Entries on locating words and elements
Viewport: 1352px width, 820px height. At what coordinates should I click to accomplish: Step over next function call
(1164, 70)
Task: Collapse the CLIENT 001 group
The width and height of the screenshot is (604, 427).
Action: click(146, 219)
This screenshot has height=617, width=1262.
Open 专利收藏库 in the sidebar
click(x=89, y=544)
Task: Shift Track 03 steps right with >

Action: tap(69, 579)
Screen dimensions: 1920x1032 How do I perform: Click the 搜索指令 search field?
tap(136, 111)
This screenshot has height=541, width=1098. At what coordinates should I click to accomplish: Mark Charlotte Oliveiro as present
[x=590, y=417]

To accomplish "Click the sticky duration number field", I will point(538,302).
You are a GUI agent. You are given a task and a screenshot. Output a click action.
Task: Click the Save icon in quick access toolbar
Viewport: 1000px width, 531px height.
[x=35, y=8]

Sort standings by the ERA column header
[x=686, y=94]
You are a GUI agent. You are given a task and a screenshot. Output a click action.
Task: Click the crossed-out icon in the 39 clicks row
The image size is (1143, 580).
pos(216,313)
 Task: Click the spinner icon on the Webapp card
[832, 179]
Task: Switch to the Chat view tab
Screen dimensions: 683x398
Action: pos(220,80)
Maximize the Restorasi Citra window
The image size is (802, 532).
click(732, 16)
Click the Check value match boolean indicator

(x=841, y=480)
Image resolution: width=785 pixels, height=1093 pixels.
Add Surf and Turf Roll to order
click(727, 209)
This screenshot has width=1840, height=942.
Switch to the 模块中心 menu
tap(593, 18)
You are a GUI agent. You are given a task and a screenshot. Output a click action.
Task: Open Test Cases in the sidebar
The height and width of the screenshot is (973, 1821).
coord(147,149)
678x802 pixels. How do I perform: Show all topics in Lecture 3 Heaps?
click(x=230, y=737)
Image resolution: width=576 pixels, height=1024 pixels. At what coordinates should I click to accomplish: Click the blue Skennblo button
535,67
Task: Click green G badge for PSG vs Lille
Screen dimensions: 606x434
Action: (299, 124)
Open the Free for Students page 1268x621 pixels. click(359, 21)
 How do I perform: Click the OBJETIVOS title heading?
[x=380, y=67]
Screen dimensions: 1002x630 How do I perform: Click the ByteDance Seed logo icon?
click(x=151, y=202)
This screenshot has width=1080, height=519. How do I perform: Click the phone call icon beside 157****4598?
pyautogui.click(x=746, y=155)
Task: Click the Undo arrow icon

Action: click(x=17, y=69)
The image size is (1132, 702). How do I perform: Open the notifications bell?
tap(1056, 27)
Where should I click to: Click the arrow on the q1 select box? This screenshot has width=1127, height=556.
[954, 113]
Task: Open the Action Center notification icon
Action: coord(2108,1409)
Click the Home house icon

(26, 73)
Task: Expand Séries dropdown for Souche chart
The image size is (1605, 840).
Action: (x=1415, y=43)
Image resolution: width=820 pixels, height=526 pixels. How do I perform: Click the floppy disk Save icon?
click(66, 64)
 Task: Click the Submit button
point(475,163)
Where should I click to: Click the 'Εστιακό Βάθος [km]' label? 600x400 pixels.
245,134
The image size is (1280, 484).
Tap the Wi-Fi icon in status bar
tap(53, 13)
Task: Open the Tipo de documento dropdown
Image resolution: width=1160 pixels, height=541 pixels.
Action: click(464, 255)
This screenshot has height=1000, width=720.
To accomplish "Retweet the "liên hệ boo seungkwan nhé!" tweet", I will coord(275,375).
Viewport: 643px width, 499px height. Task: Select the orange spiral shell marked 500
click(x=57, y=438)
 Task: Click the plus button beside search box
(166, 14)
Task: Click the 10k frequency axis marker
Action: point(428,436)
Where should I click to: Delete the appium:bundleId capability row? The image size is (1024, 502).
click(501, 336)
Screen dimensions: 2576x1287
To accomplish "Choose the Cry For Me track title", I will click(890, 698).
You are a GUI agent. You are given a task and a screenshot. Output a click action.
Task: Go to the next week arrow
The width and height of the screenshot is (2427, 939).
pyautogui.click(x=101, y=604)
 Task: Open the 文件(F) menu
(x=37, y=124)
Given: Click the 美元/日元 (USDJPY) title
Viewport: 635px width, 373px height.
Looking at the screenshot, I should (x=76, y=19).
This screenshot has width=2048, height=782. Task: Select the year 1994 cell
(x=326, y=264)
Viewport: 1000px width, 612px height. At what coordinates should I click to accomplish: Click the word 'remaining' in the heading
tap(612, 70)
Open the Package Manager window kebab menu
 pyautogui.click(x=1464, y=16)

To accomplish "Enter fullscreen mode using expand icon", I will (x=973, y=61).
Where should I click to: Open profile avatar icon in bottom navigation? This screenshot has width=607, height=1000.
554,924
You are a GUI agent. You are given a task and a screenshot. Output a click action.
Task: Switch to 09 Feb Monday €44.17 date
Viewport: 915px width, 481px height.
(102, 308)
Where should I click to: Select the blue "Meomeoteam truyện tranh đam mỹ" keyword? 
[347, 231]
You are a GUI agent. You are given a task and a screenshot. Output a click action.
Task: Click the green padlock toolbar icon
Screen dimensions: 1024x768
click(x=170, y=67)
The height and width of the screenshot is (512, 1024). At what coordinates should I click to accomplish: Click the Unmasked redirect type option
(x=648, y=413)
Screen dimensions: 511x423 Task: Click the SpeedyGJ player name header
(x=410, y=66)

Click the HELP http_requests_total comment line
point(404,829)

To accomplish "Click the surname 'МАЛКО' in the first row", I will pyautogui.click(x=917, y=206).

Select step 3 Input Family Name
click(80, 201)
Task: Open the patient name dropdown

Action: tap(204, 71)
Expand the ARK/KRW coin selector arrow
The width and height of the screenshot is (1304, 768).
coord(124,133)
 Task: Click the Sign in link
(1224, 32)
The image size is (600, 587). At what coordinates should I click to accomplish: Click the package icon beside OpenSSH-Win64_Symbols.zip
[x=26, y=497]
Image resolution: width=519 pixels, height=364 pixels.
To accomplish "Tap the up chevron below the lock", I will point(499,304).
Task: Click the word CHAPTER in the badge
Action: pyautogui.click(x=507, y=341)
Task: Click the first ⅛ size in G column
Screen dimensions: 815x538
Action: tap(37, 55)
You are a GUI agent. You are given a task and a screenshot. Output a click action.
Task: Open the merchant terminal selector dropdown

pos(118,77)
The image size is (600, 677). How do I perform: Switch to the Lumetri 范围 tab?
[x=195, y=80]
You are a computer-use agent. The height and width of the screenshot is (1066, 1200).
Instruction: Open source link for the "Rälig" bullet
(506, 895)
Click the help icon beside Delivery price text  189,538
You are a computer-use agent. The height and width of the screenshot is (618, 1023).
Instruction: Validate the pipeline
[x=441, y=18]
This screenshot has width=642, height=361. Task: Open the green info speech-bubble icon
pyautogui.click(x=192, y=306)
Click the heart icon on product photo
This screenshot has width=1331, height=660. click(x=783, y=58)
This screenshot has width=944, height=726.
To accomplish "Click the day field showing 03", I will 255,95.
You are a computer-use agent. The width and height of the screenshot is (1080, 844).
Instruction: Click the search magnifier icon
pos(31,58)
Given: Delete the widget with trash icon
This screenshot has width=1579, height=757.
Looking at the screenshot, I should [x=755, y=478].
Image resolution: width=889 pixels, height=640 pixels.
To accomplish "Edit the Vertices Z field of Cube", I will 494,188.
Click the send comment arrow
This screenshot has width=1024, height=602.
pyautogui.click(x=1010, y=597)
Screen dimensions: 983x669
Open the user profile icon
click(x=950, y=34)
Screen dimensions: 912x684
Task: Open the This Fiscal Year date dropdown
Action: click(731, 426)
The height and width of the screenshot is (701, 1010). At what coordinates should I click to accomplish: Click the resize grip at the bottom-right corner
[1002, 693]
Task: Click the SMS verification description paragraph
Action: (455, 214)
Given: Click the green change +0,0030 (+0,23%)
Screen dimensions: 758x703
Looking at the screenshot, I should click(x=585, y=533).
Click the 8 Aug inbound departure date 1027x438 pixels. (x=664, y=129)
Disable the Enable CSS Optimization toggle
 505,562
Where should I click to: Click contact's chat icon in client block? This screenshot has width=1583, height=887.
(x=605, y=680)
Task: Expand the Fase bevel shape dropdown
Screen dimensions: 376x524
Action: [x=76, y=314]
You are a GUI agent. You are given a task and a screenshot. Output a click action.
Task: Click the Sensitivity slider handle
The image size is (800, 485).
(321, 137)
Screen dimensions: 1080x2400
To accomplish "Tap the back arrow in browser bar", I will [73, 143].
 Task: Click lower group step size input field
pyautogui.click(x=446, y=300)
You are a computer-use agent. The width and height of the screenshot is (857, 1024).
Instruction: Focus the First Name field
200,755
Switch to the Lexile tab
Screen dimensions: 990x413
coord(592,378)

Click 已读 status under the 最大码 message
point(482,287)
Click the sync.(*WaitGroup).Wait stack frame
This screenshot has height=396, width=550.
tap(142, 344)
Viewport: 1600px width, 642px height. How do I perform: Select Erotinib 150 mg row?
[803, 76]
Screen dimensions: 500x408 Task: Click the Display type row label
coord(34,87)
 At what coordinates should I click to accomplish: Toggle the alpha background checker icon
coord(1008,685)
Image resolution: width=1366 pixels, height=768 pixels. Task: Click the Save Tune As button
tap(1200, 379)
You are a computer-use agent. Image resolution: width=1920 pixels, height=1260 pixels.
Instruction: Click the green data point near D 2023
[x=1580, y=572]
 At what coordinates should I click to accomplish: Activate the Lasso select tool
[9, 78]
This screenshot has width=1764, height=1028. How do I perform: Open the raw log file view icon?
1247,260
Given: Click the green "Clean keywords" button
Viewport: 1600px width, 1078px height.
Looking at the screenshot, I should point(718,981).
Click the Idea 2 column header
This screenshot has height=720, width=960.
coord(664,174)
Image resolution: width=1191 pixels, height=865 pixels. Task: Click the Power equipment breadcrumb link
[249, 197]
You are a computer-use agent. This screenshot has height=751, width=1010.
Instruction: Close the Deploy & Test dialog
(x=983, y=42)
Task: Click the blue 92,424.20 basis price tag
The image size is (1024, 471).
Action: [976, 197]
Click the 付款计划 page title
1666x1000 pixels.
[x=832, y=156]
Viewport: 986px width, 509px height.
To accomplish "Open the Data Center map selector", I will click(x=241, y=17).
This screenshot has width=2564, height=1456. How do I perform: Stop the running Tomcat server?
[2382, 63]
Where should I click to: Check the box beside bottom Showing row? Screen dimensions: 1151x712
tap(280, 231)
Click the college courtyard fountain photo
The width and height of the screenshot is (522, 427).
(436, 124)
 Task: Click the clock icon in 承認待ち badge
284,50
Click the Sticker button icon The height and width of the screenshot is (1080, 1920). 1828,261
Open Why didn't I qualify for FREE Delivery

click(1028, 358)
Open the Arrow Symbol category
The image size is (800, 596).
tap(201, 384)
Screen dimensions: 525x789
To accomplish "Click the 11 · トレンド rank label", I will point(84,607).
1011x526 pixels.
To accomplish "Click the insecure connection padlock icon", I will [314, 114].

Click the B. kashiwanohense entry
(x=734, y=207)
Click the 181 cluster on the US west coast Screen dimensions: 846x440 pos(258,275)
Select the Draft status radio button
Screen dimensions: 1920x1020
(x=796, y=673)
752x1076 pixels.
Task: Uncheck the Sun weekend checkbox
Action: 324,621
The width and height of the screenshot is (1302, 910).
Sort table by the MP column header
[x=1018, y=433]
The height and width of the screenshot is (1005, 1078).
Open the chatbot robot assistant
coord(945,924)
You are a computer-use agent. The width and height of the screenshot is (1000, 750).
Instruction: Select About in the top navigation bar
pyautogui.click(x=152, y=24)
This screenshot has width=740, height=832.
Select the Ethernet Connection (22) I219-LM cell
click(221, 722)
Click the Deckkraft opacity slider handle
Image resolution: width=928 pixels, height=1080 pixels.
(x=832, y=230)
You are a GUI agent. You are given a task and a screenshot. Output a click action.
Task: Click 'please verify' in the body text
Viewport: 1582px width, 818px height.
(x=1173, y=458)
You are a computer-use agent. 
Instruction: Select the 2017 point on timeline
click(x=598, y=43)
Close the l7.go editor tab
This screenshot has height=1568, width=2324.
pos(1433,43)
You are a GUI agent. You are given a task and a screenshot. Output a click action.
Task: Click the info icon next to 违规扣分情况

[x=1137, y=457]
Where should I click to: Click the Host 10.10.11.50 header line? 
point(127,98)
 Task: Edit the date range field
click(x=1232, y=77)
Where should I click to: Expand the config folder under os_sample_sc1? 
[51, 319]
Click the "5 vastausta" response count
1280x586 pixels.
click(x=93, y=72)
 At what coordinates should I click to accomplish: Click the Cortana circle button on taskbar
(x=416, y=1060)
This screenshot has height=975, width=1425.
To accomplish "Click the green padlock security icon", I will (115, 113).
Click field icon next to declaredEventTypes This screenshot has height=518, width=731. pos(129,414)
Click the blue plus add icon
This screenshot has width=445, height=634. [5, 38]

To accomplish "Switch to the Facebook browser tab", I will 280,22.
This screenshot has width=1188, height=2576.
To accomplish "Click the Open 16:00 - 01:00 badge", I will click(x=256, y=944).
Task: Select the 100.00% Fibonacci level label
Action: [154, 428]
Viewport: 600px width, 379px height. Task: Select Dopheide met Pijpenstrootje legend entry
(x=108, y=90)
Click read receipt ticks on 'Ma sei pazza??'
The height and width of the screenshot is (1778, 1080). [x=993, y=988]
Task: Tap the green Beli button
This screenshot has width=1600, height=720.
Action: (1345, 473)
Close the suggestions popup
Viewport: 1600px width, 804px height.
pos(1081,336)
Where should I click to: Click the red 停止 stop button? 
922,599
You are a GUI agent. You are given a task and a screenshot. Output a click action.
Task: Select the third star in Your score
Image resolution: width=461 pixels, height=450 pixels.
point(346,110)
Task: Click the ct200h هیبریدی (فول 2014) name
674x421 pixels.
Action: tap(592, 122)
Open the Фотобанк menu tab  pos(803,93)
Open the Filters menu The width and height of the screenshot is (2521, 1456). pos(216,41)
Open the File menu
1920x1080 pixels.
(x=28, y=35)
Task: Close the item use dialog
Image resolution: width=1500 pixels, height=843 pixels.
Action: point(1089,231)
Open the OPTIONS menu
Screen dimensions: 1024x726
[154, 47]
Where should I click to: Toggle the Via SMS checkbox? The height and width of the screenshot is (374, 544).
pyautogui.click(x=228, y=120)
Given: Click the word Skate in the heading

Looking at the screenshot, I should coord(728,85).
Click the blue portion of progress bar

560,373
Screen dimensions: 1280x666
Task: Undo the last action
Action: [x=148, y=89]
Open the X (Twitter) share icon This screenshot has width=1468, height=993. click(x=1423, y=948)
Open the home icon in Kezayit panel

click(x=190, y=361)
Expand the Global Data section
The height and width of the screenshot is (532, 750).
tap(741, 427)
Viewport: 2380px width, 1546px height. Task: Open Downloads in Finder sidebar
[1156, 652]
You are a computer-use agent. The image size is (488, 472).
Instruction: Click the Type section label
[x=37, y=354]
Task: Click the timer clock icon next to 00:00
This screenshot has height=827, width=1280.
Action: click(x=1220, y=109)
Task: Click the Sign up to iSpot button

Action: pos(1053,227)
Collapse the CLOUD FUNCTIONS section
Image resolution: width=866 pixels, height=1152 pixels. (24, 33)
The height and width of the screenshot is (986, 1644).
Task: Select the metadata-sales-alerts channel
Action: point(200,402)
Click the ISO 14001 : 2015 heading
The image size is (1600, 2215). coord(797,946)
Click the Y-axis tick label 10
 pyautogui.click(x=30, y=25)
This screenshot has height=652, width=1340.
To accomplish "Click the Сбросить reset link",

| SHORT TASK |
Rewrite the entries between the lines holding "Task: Switch to the Chat view tab" and "click(727, 209)", inclusive, renaming "Surf and Turf Roll" to "Lobster Roll" and leaving everything else unchanged. Give only those lines.

| ANSWER FOR THIS EXERCISE |
Task: Switch to the Chat view tab
Screen dimensions: 683x398
Action: pos(220,80)
Maximize the Restorasi Citra window
The image size is (802, 532).
click(732, 16)
Click the Check value match boolean indicator

(x=841, y=480)
Image resolution: width=785 pixels, height=1093 pixels.
Add Lobster Roll to order
click(727, 209)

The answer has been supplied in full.